They’d been such simple times, but the family had been together and happy. It seemed like a lifetime ago now.

Emma turned back to the fire, the kitchen feeling emptier and lonelier than ever.

Six years had passed since her family had sat together around the table, six years since their parents had passed away unexpectedly, leaving them with nothing but a failing ranch and crippling debt.

At one point, Emma had genuinely believed they could make it work despite everything; if they all just stuck together, they could hold the place together and weather the storm. But she’d been wrong.

Martha, the eldest of the Hockley children, married a traveling salesman a few months after their parents died and left town that night with only a note to explain her sudden disappearance.
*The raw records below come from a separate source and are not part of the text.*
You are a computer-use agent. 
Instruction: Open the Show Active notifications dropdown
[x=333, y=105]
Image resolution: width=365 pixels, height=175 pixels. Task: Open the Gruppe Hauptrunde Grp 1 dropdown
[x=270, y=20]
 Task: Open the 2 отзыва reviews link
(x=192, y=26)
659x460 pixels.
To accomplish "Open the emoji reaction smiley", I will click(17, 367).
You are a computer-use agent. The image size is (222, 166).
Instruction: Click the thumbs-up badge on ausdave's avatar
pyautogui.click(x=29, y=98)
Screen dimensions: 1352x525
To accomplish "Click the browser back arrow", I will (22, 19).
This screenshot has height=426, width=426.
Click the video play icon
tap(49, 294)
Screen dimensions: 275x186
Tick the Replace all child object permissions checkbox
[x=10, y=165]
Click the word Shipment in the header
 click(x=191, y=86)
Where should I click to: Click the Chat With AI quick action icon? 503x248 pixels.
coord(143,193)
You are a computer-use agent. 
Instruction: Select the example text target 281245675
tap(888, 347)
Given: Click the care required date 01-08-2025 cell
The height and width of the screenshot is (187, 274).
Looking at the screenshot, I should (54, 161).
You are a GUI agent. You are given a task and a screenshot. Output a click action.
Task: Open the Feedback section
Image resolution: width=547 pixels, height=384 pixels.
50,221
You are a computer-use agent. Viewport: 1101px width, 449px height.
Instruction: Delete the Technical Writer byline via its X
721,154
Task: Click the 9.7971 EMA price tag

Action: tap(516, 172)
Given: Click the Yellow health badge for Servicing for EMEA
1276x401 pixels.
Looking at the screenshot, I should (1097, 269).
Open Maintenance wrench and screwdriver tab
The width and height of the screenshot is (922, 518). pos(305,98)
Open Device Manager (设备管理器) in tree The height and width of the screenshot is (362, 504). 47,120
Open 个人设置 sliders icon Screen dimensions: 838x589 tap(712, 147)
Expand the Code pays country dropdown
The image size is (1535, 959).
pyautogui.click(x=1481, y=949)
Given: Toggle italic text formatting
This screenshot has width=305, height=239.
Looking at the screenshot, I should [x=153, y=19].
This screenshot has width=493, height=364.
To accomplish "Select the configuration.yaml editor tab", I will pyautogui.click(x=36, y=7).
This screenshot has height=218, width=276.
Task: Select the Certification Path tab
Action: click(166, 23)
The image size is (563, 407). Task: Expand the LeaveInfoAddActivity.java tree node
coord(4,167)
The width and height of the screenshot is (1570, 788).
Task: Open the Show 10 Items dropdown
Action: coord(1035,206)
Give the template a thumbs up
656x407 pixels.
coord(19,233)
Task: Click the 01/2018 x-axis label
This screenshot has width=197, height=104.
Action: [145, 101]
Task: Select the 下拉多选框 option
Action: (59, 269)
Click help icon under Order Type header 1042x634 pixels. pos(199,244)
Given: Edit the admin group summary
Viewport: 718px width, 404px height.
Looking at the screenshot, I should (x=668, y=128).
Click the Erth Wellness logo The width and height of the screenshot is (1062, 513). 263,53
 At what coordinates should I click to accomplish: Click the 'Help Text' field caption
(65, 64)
The next to go was Harry, the middle child. He got a job driving cattle and was happy, for the most part, though Emma hadn’t seen him for almost four years now.

Thomas, the second eldest, struggled with grief over their parents’ death, turning to drinking and gambling. He’d sold almost everything that wasn’t nailed to the floor to fund his addictions.

In many ways, Emma had been relieved when Thomas didn’t come home one day. She had worried, of course, that something might have happened to him, but he’d written a few months after he disappeared. In his letter, he’d promised not to come home until he was better, until he had conquered his demons. That was three years ago.

After Thomas left, it had just been Emma and Beth, the two youngest of the Hockley brood. They’d done their best to keep things going, although they were surviving and not living.

Then, a few weeks ago, an unexpected letter had come from a second cousin of their mother’s, inviting Beth to come and live with her in New York City.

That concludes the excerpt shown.